> **YOUR ASSIGNMENT**: Every record, down to the last line, must be given again exactly.

> **Pixel coordinate grounding data**:
--- START ---
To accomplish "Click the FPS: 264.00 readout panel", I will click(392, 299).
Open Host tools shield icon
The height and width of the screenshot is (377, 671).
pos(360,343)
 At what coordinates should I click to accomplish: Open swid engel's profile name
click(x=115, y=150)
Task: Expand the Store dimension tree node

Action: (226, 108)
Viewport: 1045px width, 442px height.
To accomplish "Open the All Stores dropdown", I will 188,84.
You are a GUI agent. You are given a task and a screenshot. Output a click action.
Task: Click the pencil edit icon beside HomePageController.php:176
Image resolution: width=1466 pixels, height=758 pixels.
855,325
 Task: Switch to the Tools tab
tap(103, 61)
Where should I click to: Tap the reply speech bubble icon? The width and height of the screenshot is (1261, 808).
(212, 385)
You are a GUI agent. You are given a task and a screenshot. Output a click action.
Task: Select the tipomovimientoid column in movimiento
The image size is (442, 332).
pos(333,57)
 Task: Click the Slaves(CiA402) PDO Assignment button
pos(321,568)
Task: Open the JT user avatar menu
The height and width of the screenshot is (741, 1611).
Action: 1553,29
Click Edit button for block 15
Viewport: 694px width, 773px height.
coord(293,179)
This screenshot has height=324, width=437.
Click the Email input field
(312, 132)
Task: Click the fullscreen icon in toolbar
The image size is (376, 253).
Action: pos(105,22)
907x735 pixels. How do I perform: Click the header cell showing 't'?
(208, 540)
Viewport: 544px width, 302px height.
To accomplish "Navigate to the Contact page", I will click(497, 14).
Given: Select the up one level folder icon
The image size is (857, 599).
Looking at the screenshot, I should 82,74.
--- END ---
> **FINAL ANSWER**:
To accomplish "Click the FPS: 264.00 readout panel", I will click(392, 299).
Open Host tools shield icon
The height and width of the screenshot is (377, 671).
pos(360,343)
 At what coordinates should I click to accomplish: Open swid engel's profile name
click(x=115, y=150)
Task: Expand the Store dimension tree node

Action: (226, 108)
Viewport: 1045px width, 442px height.
To accomplish "Open the All Stores dropdown", I will 188,84.
You are a GUI agent. You are given a task and a screenshot. Output a click action.
Task: Click the pencil edit icon beside HomePageController.php:176
Image resolution: width=1466 pixels, height=758 pixels.
855,325
 Task: Switch to the Tools tab
tap(103, 61)
Where should I click to: Tap the reply speech bubble icon? The width and height of the screenshot is (1261, 808).
(212, 385)
You are a GUI agent. You are given a task and a screenshot. Output a click action.
Task: Select the tipomovimientoid column in movimiento
The image size is (442, 332).
pos(333,57)
 Task: Click the Slaves(CiA402) PDO Assignment button
pos(321,568)
Task: Open the JT user avatar menu
The height and width of the screenshot is (741, 1611).
Action: 1553,29
Click Edit button for block 15
Viewport: 694px width, 773px height.
coord(293,179)
This screenshot has height=324, width=437.
Click the Email input field
(312, 132)
Task: Click the fullscreen icon in toolbar
The image size is (376, 253).
Action: pos(105,22)
907x735 pixels. How do I perform: Click the header cell showing 't'?
(208, 540)
Viewport: 544px width, 302px height.
To accomplish "Navigate to the Contact page", I will click(497, 14).
Given: Select the up one level folder icon
The image size is (857, 599).
Looking at the screenshot, I should 82,74.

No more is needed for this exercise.